> _REQUIREMENT_: Set down exactly the lines that run from the one containing "1047x471 pixels." to the end of the material below, both included, without pictures.

> _SOURCE RECORDS_:
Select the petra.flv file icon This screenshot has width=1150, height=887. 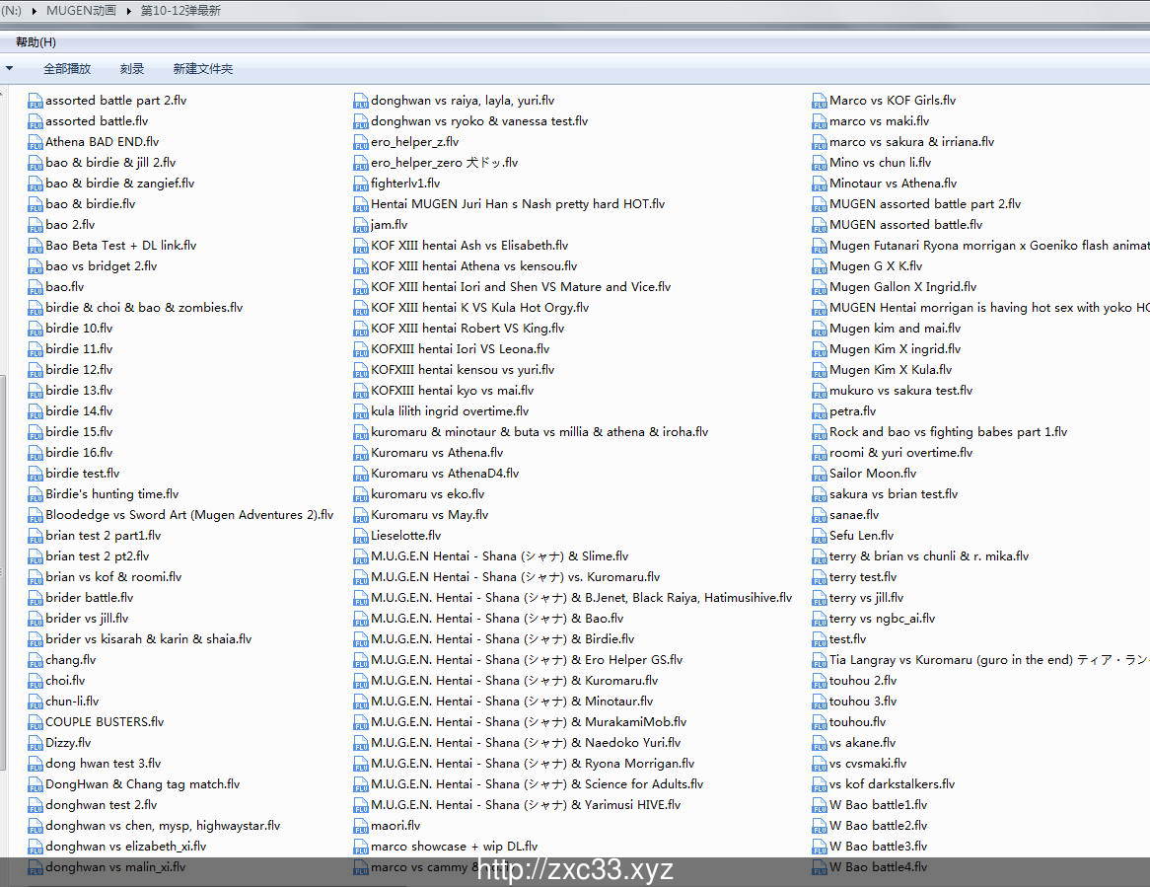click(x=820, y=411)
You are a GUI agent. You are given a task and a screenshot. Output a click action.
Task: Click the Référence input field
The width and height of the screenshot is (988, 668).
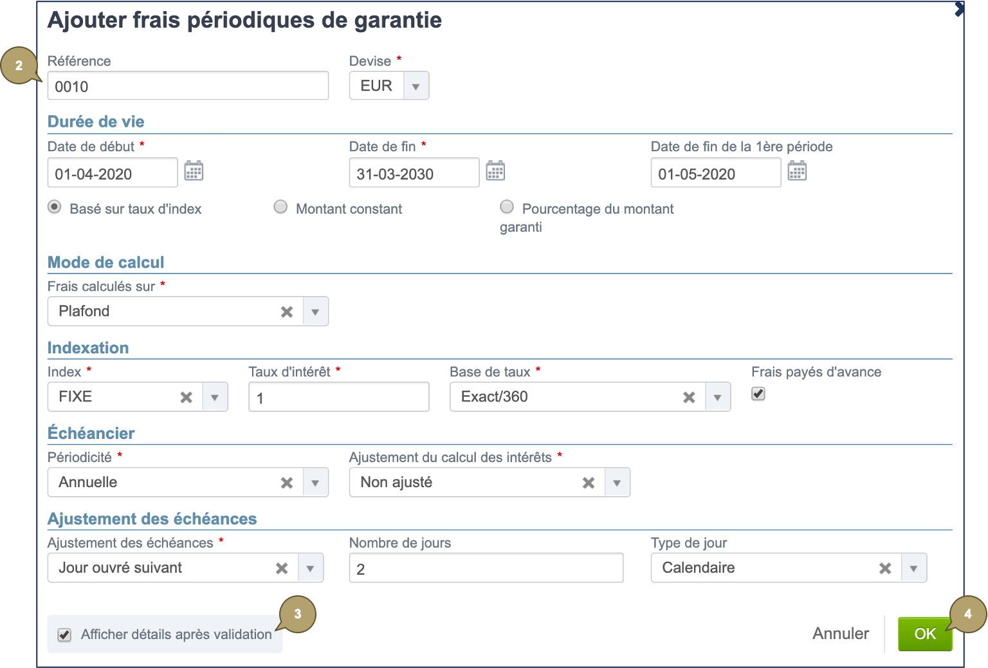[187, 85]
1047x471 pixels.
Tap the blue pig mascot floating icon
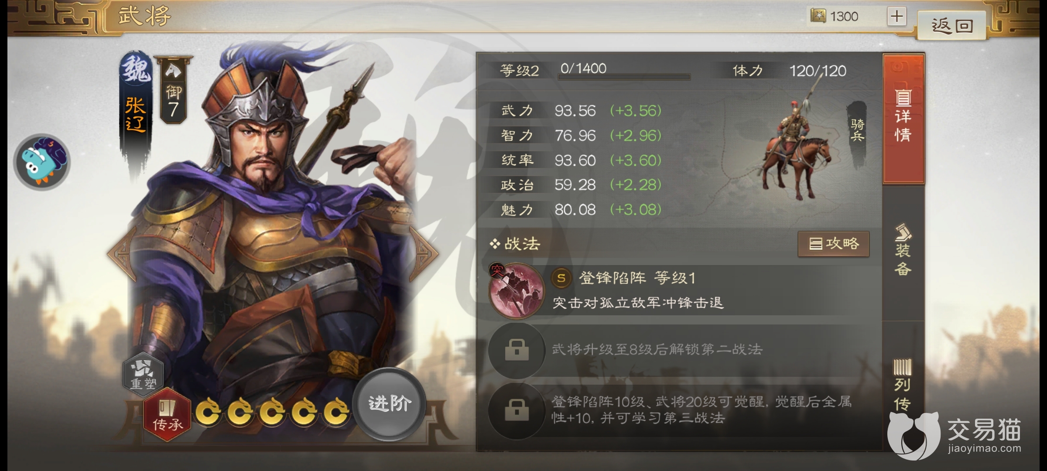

> _ANSWER_:
1047x471 pixels.
Tap the blue pig mascot floating icon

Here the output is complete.